> [WHAT NEEDS TO BE DONE]: Could you please retype all of the entries exactly as they appear?

> [DATA EXTRACTS]:

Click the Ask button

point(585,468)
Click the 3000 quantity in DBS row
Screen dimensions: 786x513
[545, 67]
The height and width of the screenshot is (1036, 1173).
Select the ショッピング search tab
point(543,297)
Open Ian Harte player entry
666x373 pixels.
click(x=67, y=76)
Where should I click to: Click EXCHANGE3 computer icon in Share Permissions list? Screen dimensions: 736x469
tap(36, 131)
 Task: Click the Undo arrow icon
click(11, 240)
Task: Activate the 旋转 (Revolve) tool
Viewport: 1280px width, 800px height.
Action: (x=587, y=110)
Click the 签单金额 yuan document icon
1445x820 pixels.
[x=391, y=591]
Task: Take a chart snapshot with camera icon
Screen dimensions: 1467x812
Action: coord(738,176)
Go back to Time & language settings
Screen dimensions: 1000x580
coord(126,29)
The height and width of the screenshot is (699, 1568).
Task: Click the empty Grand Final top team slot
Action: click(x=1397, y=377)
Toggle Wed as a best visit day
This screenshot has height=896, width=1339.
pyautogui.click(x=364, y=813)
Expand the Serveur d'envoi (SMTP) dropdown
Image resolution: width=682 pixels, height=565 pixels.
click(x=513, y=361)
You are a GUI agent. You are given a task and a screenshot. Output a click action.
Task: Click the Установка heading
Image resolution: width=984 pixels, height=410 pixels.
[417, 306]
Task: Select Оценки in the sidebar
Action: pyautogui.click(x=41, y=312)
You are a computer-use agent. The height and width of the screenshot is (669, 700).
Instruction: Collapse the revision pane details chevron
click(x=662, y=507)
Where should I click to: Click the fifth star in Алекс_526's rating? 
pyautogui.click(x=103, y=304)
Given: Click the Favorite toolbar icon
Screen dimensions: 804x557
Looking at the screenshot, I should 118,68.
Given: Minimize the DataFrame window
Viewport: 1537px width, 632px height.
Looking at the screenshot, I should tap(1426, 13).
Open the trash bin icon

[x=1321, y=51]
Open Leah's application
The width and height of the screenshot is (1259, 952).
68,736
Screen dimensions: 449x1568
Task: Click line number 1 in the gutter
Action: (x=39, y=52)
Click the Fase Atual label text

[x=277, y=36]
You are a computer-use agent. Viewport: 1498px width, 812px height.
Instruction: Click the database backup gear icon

> [RESULT]:
Click the Ask button

point(585,468)
Click the 3000 quantity in DBS row
Screen dimensions: 786x513
[545, 67]
The height and width of the screenshot is (1036, 1173).
Select the ショッピング search tab
point(543,297)
Open Ian Harte player entry
666x373 pixels.
click(x=67, y=76)
Where should I click to: Click EXCHANGE3 computer icon in Share Permissions list? Screen dimensions: 736x469
tap(36, 131)
 Task: Click the Undo arrow icon
click(11, 240)
Task: Activate the 旋转 (Revolve) tool
Viewport: 1280px width, 800px height.
Action: (x=587, y=110)
Click the 签单金额 yuan document icon
1445x820 pixels.
[x=391, y=591]
Task: Take a chart snapshot with camera icon
Screen dimensions: 1467x812
Action: coord(738,176)
Go back to Time & language settings
Screen dimensions: 1000x580
coord(126,29)
The height and width of the screenshot is (699, 1568).
Task: Click the empty Grand Final top team slot
Action: click(x=1397, y=377)
Toggle Wed as a best visit day
This screenshot has height=896, width=1339.
pyautogui.click(x=364, y=813)
Expand the Serveur d'envoi (SMTP) dropdown
Image resolution: width=682 pixels, height=565 pixels.
click(x=513, y=361)
You are a GUI agent. You are given a task and a screenshot. Output a click action.
Task: Click the Установка heading
Image resolution: width=984 pixels, height=410 pixels.
[417, 306]
Task: Select Оценки in the sidebar
Action: pyautogui.click(x=41, y=312)
You are a computer-use agent. The height and width of the screenshot is (669, 700).
Instruction: Collapse the revision pane details chevron
click(x=662, y=507)
Where should I click to: Click the fifth star in Алекс_526's rating? 
pyautogui.click(x=103, y=304)
Given: Click the Favorite toolbar icon
Screen dimensions: 804x557
Looking at the screenshot, I should 118,68.
Given: Minimize the DataFrame window
Viewport: 1537px width, 632px height.
Looking at the screenshot, I should tap(1426, 13).
Open the trash bin icon

[x=1321, y=51]
Open Leah's application
The width and height of the screenshot is (1259, 952).
68,736
Screen dimensions: 449x1568
Task: Click line number 1 in the gutter
Action: (x=39, y=52)
Click the Fase Atual label text

[x=277, y=36]
You are a computer-use agent. Viewport: 1498px width, 812px height.
Instruction: Click the database backup gear icon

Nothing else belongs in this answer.